GOAL OF THE EXERCISE
Rewrite all of the entries below, changing "Logout" to "Sign Out" and keeping everything else the same. Leave the pictures out of your answer.

SOURCE MATERIAL
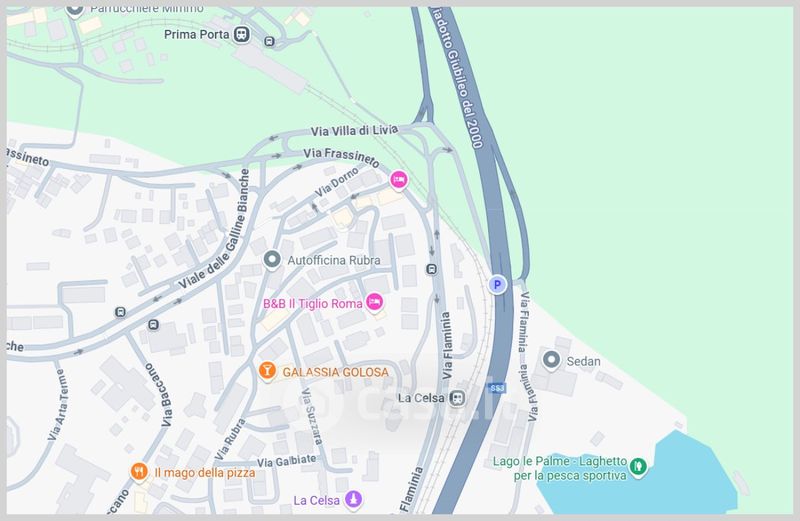Image resolution: width=800 pixels, height=521 pixels.
Task: Select the bus stop beside Prima Porta station
Action: (269, 42)
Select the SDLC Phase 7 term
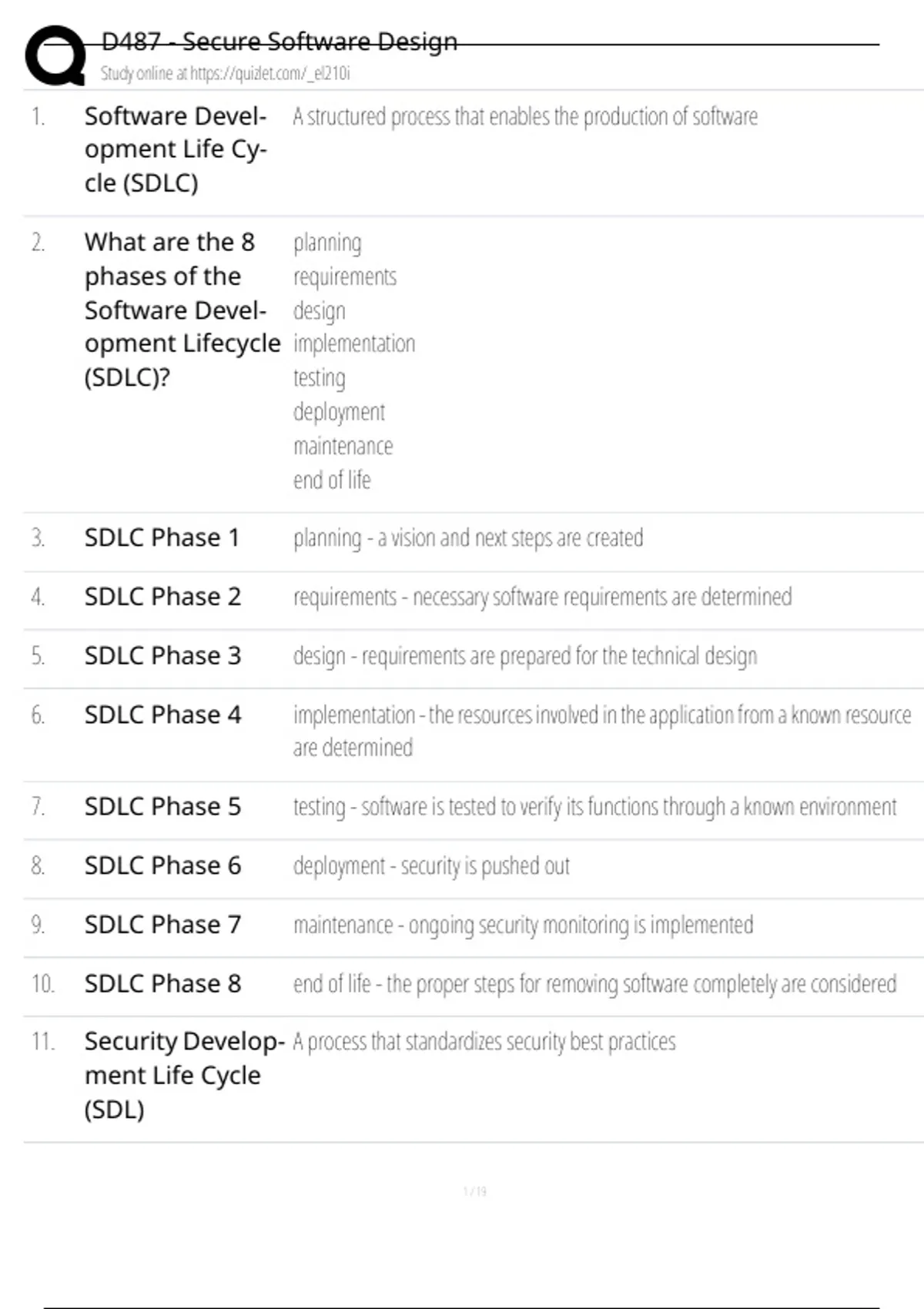This screenshot has height=1309, width=924. pyautogui.click(x=162, y=925)
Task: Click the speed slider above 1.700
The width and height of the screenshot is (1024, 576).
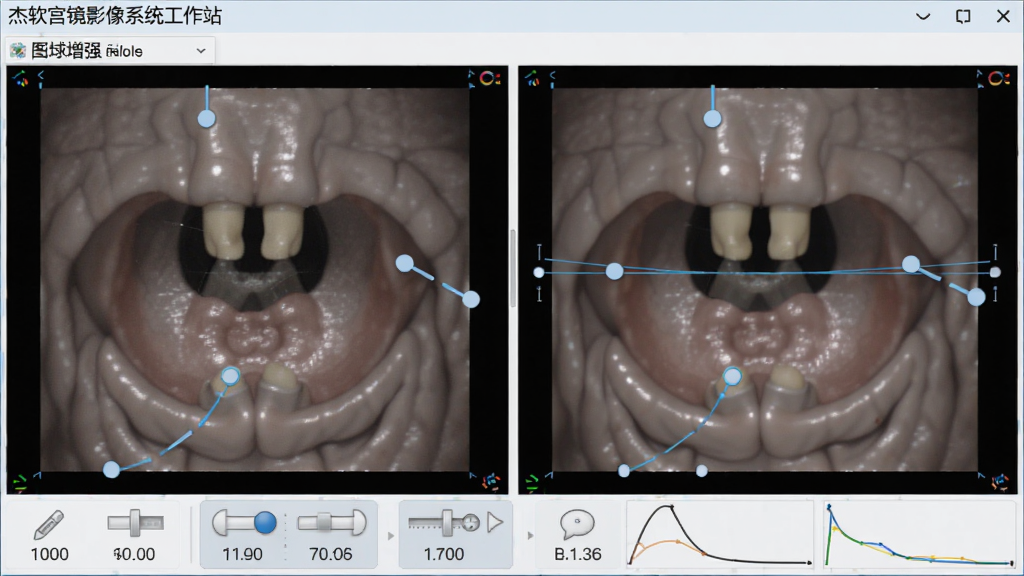Action: tap(444, 522)
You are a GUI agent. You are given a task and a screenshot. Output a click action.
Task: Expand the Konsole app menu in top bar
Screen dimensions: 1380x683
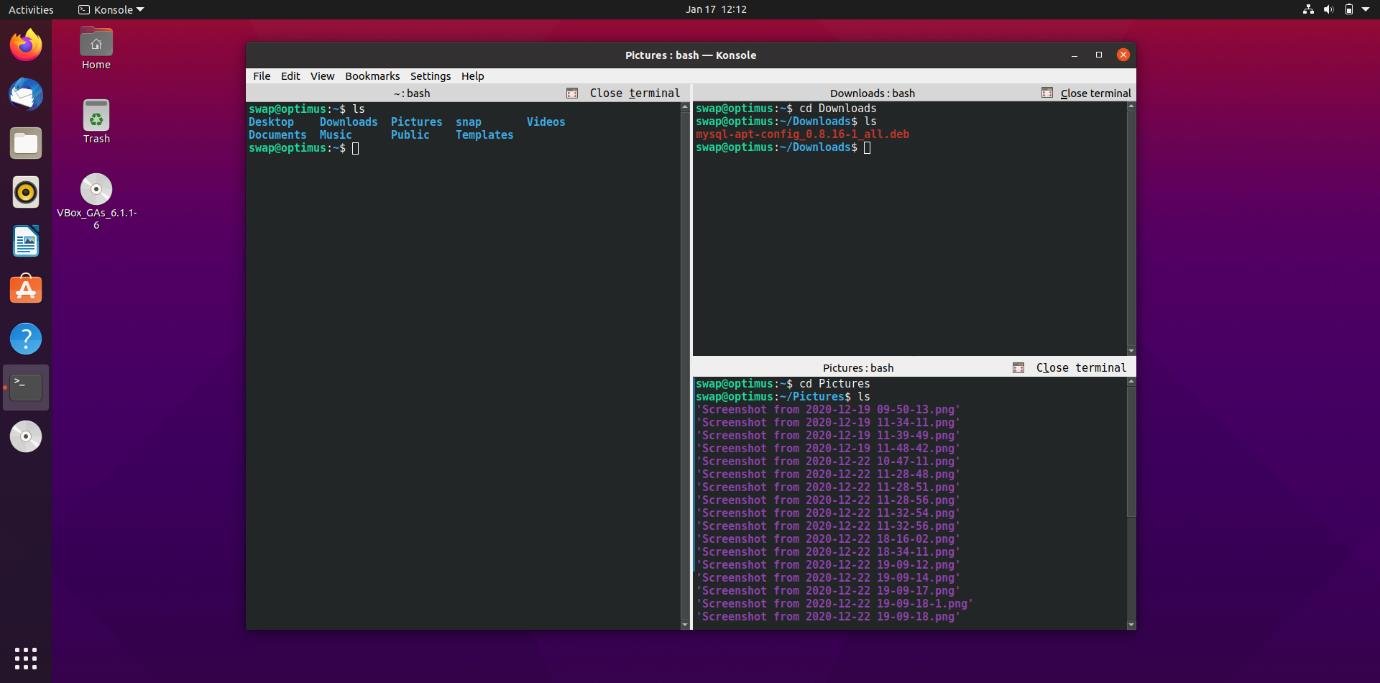click(x=111, y=10)

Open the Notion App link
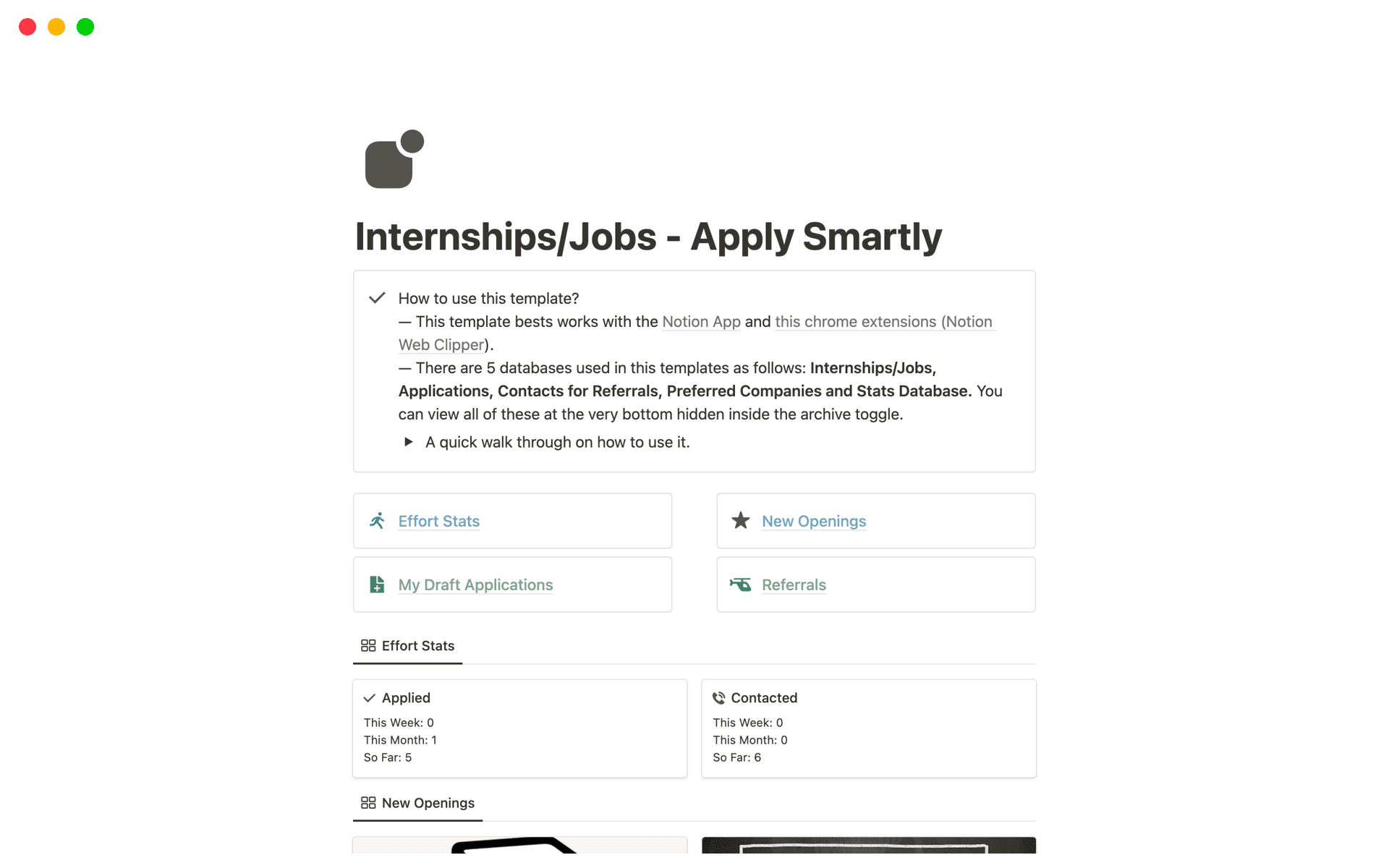pyautogui.click(x=701, y=322)
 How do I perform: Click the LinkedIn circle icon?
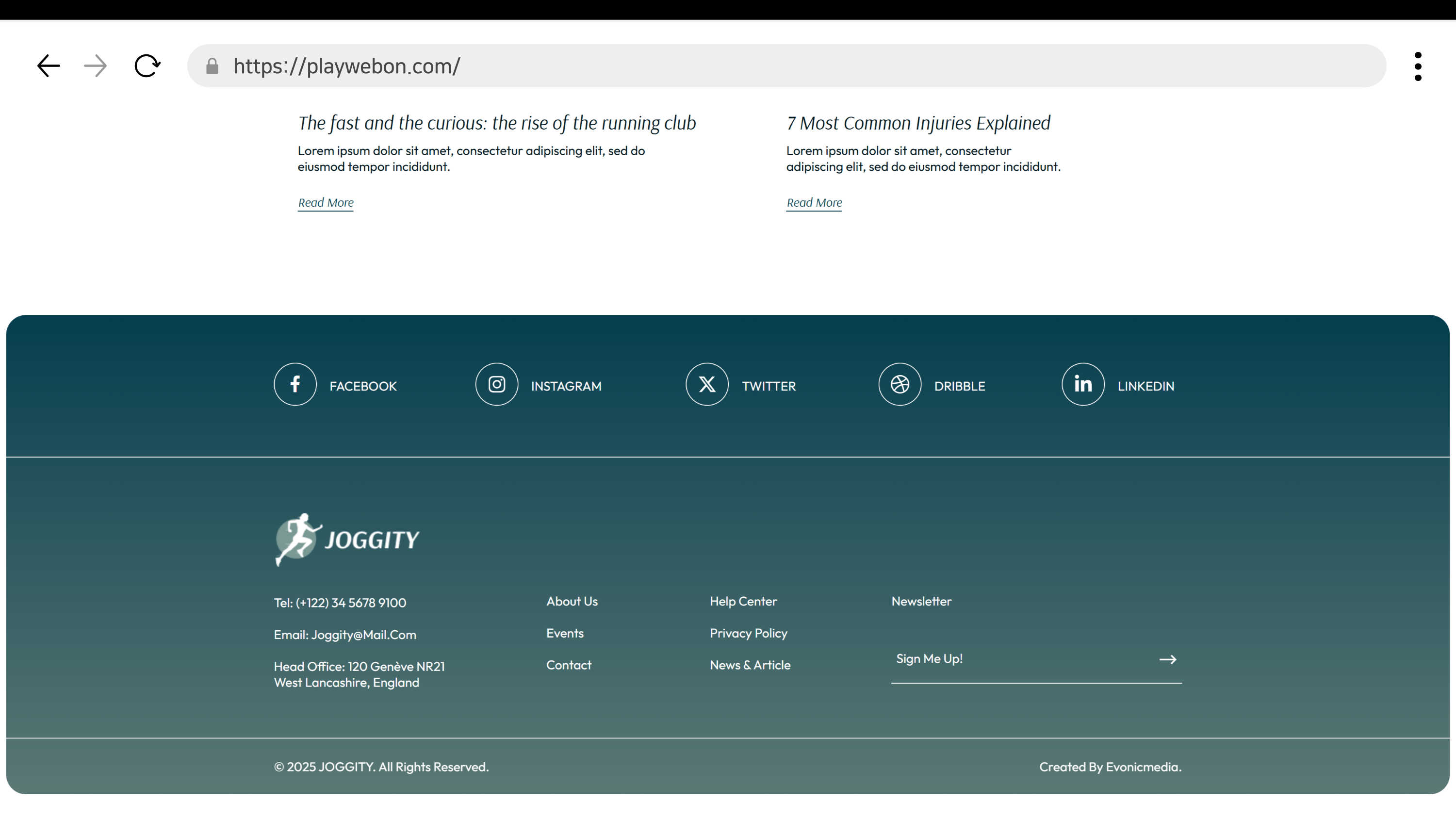coord(1082,384)
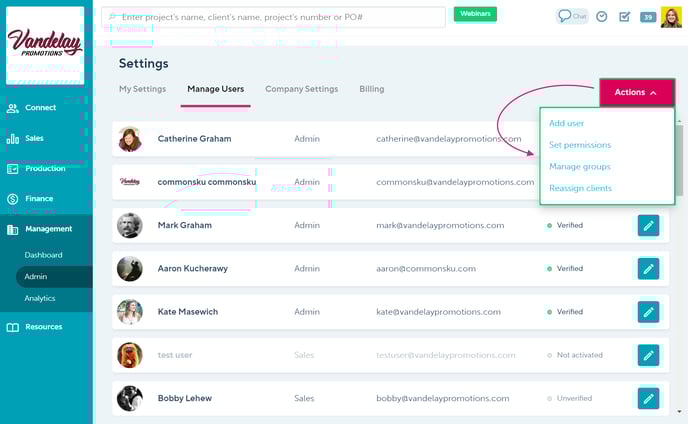The height and width of the screenshot is (424, 688).
Task: Click Reassign clients in dropdown
Action: (580, 188)
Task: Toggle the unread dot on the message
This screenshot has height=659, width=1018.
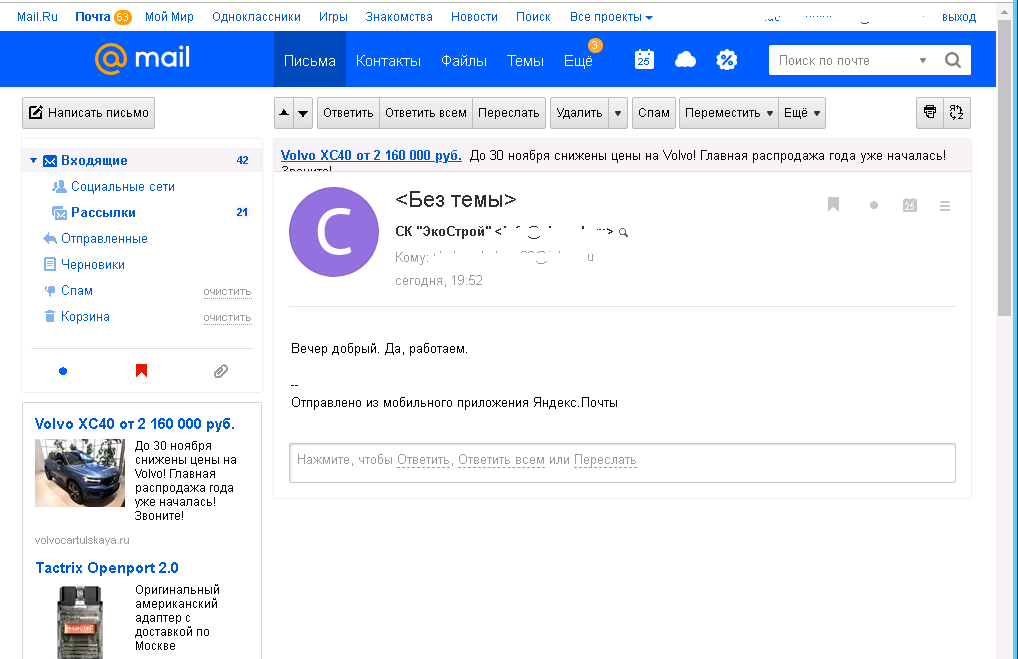Action: click(873, 205)
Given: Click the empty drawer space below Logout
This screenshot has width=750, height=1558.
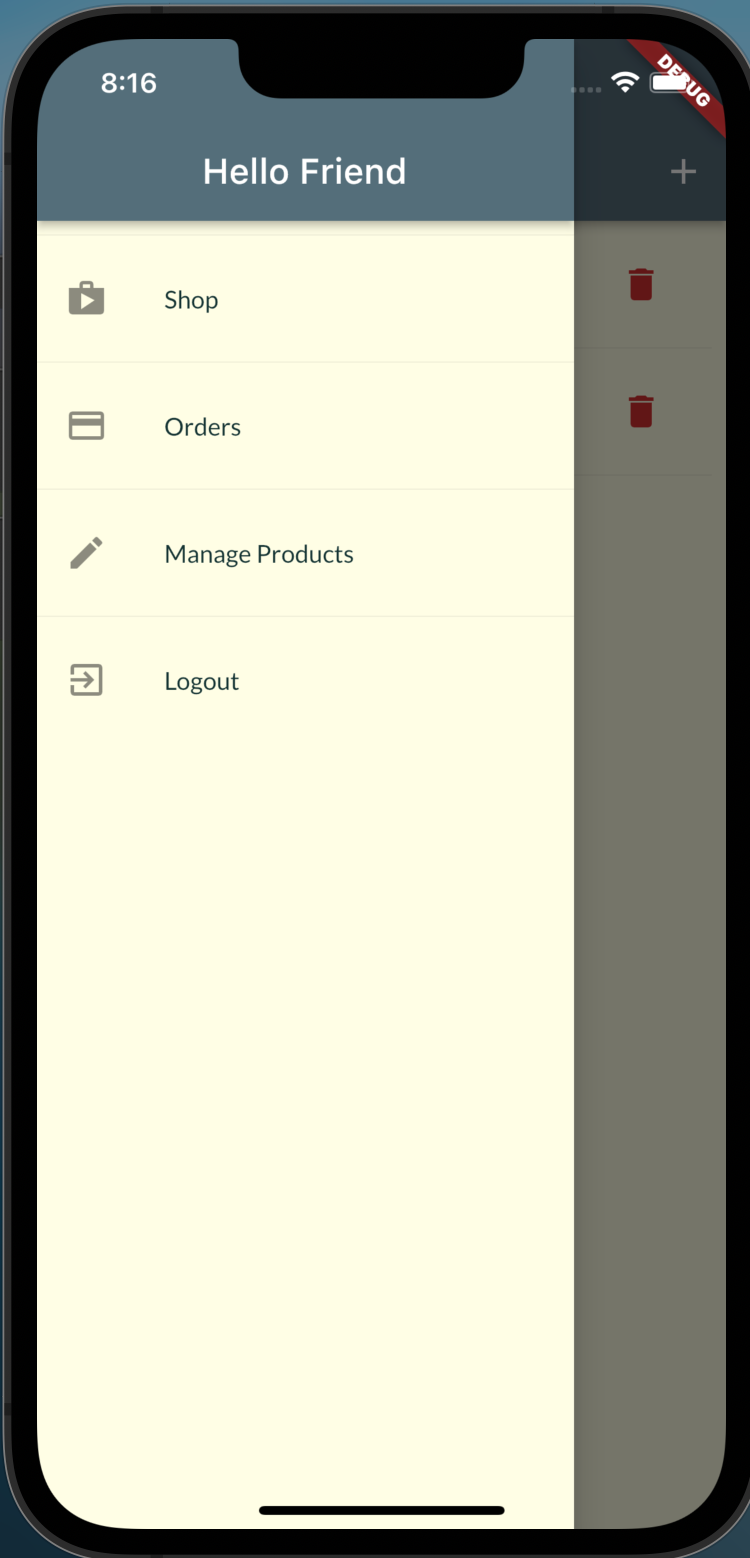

THE SOLUTION
Image resolution: width=800 pixels, height=521 pixels.
Task: Select the bus stop beside Prima Porta station
Action: (269, 42)
Select the SDLC Phase 7 term
This screenshot has height=1309, width=924. pyautogui.click(x=162, y=925)
Task: Click the speed slider above 1.700
The width and height of the screenshot is (1024, 576).
Action: tap(444, 522)
You are a GUI agent. You are given a task and a screenshot. Output a click action.
Task: Expand the Konsole app menu in top bar
Screen dimensions: 1380x683
click(x=111, y=10)

Open the Notion App link
pyautogui.click(x=701, y=322)
 How do I perform: Click the LinkedIn circle icon?
coord(1082,384)
The height and width of the screenshot is (424, 688).
Task: Click Reassign clients in dropdown
Action: (580, 188)
Task: Toggle the unread dot on the message
This screenshot has height=659, width=1018.
Action: click(873, 205)
Given: Click the empty drawer space below Sign Out
This screenshot has width=750, height=1558.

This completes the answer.